GOAL: Show every line of the listing below that contains the string "coordinates", matching case exactly.

Word and element location listing:
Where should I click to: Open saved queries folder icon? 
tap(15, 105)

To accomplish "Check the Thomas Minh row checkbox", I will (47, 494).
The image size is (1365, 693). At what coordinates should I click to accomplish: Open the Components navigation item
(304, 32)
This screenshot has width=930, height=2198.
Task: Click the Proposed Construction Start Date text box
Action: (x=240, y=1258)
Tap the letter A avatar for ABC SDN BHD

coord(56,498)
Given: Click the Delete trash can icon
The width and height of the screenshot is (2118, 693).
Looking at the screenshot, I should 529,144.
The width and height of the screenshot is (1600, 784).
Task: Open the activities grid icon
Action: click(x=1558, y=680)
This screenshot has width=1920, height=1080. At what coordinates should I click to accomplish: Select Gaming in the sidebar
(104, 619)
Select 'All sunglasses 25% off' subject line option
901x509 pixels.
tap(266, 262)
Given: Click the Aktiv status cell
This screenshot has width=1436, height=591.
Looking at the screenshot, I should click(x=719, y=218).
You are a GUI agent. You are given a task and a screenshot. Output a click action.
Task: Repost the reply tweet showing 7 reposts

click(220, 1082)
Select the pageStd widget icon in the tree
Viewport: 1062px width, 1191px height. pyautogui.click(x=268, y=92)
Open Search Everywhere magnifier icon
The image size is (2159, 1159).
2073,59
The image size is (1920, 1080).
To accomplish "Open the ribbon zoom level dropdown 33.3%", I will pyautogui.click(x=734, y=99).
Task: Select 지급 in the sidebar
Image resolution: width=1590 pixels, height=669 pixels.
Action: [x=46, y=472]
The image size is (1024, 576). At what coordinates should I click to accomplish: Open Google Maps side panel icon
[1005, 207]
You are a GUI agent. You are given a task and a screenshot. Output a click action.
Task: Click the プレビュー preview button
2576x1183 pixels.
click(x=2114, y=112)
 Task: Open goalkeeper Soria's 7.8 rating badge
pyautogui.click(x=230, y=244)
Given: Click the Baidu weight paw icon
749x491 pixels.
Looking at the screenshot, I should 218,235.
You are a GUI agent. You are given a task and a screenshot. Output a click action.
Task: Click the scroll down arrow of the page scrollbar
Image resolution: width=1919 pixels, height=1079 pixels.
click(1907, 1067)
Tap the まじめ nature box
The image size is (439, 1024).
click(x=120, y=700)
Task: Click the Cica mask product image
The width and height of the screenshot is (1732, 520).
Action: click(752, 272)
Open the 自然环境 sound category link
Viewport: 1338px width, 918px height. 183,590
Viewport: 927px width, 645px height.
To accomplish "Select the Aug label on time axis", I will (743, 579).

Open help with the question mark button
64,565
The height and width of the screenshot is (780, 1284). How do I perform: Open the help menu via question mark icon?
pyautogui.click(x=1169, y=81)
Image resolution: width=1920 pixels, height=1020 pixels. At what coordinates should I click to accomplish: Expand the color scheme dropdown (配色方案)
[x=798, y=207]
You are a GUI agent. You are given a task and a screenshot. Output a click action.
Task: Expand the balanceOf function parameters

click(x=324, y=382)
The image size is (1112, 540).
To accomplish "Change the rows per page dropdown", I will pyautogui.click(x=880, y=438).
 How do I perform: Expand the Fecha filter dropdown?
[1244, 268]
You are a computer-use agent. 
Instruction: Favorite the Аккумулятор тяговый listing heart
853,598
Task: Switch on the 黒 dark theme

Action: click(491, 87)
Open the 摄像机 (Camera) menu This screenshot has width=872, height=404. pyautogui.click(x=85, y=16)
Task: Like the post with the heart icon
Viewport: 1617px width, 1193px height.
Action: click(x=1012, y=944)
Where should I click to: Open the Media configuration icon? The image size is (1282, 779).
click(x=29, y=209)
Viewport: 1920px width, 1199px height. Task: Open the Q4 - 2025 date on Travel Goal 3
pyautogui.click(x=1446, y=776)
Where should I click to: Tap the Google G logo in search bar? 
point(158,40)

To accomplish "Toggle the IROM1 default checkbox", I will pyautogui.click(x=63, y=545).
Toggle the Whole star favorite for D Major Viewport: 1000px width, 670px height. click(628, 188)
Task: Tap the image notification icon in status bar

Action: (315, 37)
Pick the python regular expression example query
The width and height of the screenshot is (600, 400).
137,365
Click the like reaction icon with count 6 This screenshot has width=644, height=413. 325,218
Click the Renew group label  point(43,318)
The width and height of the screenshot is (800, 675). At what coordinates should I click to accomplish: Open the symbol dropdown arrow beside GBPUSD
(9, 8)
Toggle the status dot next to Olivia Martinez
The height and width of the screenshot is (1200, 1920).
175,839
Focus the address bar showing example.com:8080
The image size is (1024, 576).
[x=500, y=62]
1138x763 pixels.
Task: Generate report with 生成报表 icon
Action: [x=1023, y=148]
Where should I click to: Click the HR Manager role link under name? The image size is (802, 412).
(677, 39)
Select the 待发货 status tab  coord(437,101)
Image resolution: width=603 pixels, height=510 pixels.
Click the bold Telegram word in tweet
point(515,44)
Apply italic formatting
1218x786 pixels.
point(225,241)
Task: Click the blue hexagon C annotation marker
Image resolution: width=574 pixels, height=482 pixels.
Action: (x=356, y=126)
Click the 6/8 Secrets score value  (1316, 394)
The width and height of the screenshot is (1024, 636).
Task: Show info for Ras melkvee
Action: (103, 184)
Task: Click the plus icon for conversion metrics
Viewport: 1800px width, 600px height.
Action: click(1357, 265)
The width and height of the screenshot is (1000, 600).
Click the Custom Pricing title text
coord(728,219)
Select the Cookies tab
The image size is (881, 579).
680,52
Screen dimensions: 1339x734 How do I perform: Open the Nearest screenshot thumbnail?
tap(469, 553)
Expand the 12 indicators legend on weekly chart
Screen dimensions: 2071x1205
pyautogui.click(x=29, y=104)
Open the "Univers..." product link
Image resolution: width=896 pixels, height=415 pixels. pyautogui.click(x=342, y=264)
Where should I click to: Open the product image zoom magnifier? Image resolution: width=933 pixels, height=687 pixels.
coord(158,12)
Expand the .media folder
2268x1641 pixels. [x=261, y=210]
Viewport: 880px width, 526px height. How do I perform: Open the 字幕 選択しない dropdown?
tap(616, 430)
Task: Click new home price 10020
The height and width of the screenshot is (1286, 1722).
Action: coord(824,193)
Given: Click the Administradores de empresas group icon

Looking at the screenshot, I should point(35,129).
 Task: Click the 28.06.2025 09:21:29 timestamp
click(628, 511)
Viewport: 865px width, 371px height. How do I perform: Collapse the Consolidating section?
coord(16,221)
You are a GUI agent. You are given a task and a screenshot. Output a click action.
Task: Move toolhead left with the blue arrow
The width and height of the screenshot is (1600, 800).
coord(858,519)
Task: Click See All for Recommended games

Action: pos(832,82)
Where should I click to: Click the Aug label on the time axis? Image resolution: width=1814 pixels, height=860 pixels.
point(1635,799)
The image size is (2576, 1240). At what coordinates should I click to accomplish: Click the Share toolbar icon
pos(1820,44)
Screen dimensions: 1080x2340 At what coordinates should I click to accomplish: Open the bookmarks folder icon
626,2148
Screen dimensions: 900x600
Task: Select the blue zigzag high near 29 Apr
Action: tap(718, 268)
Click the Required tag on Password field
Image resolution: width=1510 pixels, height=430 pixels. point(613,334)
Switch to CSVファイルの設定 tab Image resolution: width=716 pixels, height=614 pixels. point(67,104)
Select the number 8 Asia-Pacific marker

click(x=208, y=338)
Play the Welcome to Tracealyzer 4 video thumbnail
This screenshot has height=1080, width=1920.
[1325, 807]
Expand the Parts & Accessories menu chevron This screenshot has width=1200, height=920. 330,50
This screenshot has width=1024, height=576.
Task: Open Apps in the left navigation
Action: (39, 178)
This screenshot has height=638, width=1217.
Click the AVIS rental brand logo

COMPLETED TASK:
The image size is (1365, 693). At what coordinates should I click to accomplish: Open the Components navigation item
This screenshot has width=1920, height=1080. At what coordinates should I click to accomplish: Select Gaming in the sidebar
The image size is (1024, 576). At what coordinates should I click to accomplish: Open Google Maps side panel icon
Image resolution: width=1920 pixels, height=1020 pixels. At what coordinates should I click to accomplish: Expand the color scheme dropdown (配色方案)
The width and height of the screenshot is (800, 675). At what coordinates should I click to accomplish: Open the symbol dropdown arrow beside GBPUSD
The image size is (2576, 1240). At what coordinates should I click to accomplish: Click the Share toolbar icon
Screen dimensions: 1080x2340 At what coordinates should I click to accomplish: Open the bookmarks folder icon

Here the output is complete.